[TEXT BLOCK]
[Begin]

By looking at the track record of whether a particular sort of service has been successful in the past – as illuminated by high-quality evidence – we can make sure that we’re delivering the services that have the best chance of working. We can also stop doing things that have a track record of failure, and we can adapt existing services to make them more effective.
But how do you go about making high-quality evidence-informed decisions? A big part of the work of the UK What Works Centres involves figuring out how best to support decision-makers to do this across varying areas of public policy. Although specifics will always vary by context, in our experience at the Early Intervention Foundation (EIF), there are three particularly important and cross-cutting considerations that are crucial to consider carefully when using evidence to help decide which services to deliver:
1. Considering the strength of evidence – is the evidence trustworthy?
When delving into the evidence, you may identify a stack of studies or reports that have something to say about the effectiveness of a range of services (or “evaluations“).
However, not all evidence is equal, and not all evaluations are trustworthy. A flawed study may conclude that a service is effective when, in reality, it has produced no benefits, or is even harmful. So where do you start? And which evaluations can we trust?
The “gold standard” for assessing effectiveness is the randomised control trial (RCT); these studies, when conducted well, give the most trustworthy estimates of how effective a service has been.
To make a high-quality evidence-informed decision, you need to use your professional judgement to assess the comparability — or fit — between your situation, and the situations in which a service has been shown to be effective in the past
The special sauce of the RCT is that it tells us if a service has been effective by allowing us to compare what happens when a service is delivered to what would have happened had the service not been delivered — using the power of randomisation to create a control group. There are also other strong designs in the evaluator’s toolkit such as quasi-experimental design evaluations (or QEDs). These designs, like RCTs, attempt to make trustworthy claims about the impact of a service by using a control group, though this is created using statistical methods (such as matching) rather than randomisation.

[End]

[INSTRUCTIONS]
- a) Reproduce part of the text on evidence-informed decisions word for word, starting with "By looking at" and going on through "them more effective.".
- b) Turn the paragraph in the text on evidence-informed decisions that begins "The special sauce of the RCT" into a short bulleted list that keeps its main facts.
The listing that comes next has nothing to do with the text on evidence-informed decisions.

[COLLECTED MATERIAL]

[Begin]

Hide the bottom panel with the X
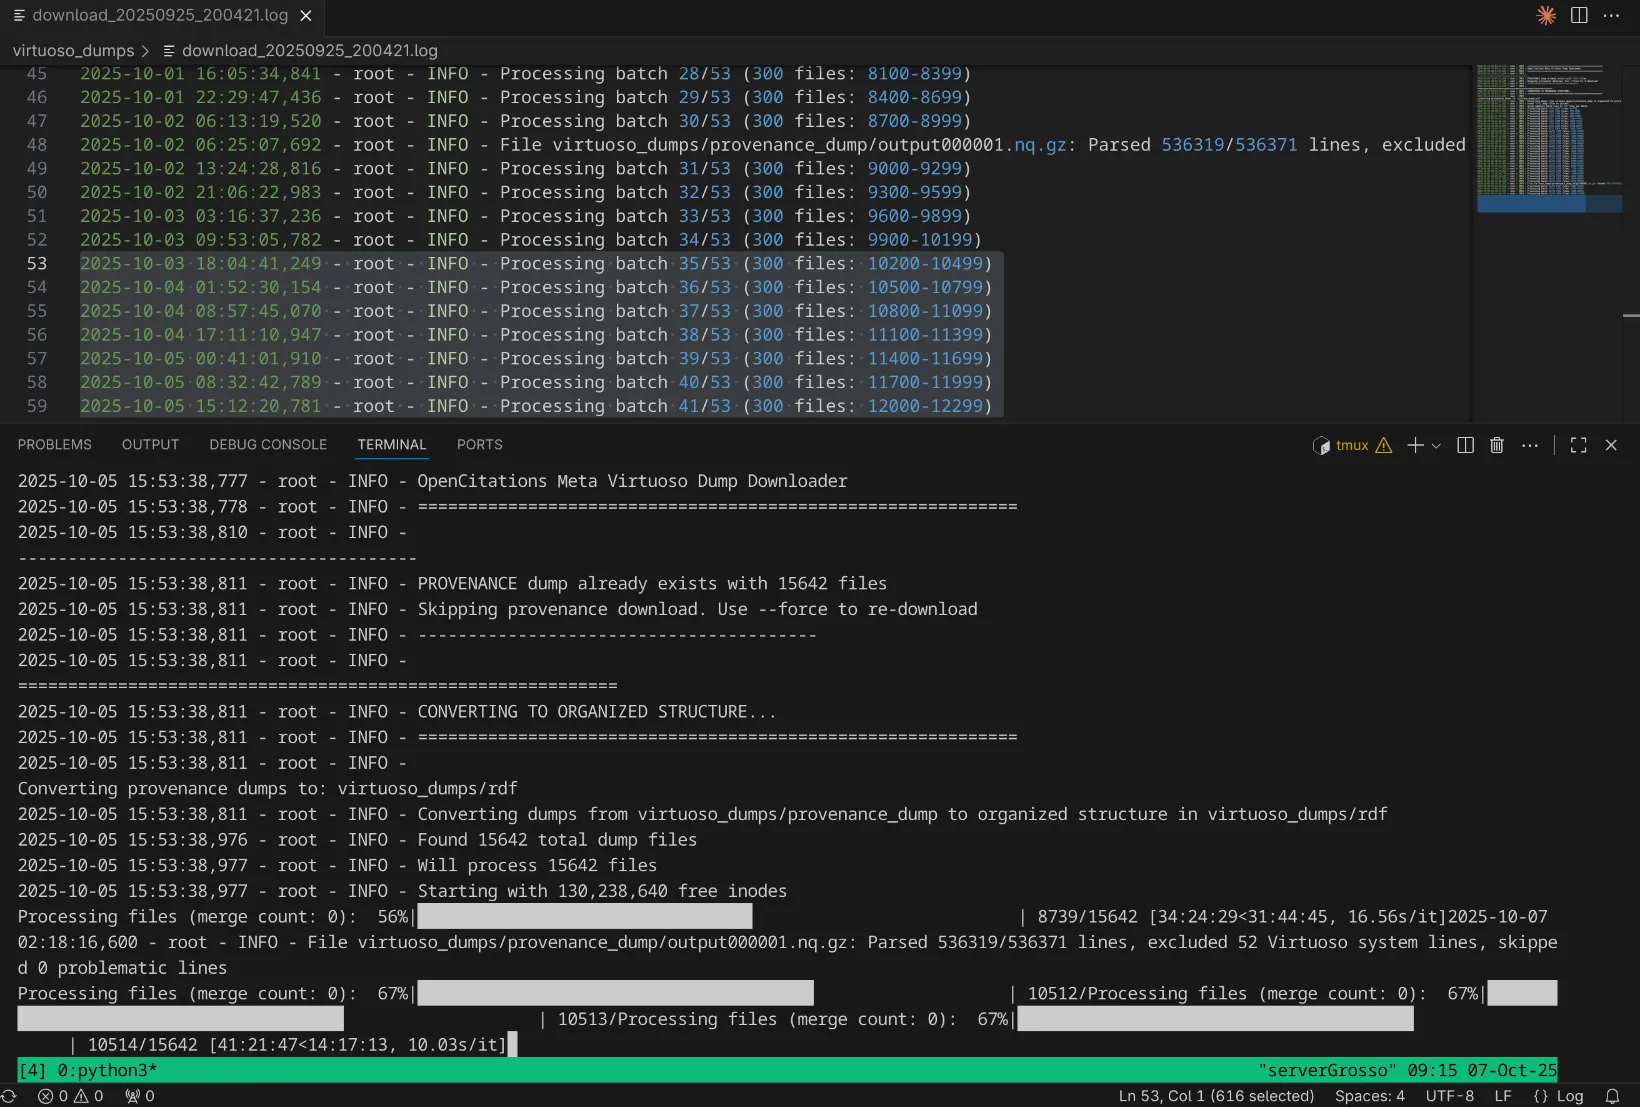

[End]

[EXPECTED RESPONSES]
- a)
By looking at the track record of whether a particular sort of service has been successful in the past – as illuminated by high-quality evidence – we can make sure that we’re delivering the services that have the best chance of working. We can also stop doing things that have a track record of failure, and we can adapt existing services to make them more effective.

- b)
- An RCT shows whether a service has been effective by comparing what happens when the service is delivered with what would have happened without it.
- It creates its control group through randomization.
- Other strong designs exist, such as quasi-experimental design evaluations (QEDs).
- Like RCTs, QEDs use a control group to make trustworthy claims about a service's impact.
- A QED builds its control group with statistical methods, such as matching, rather than randomization.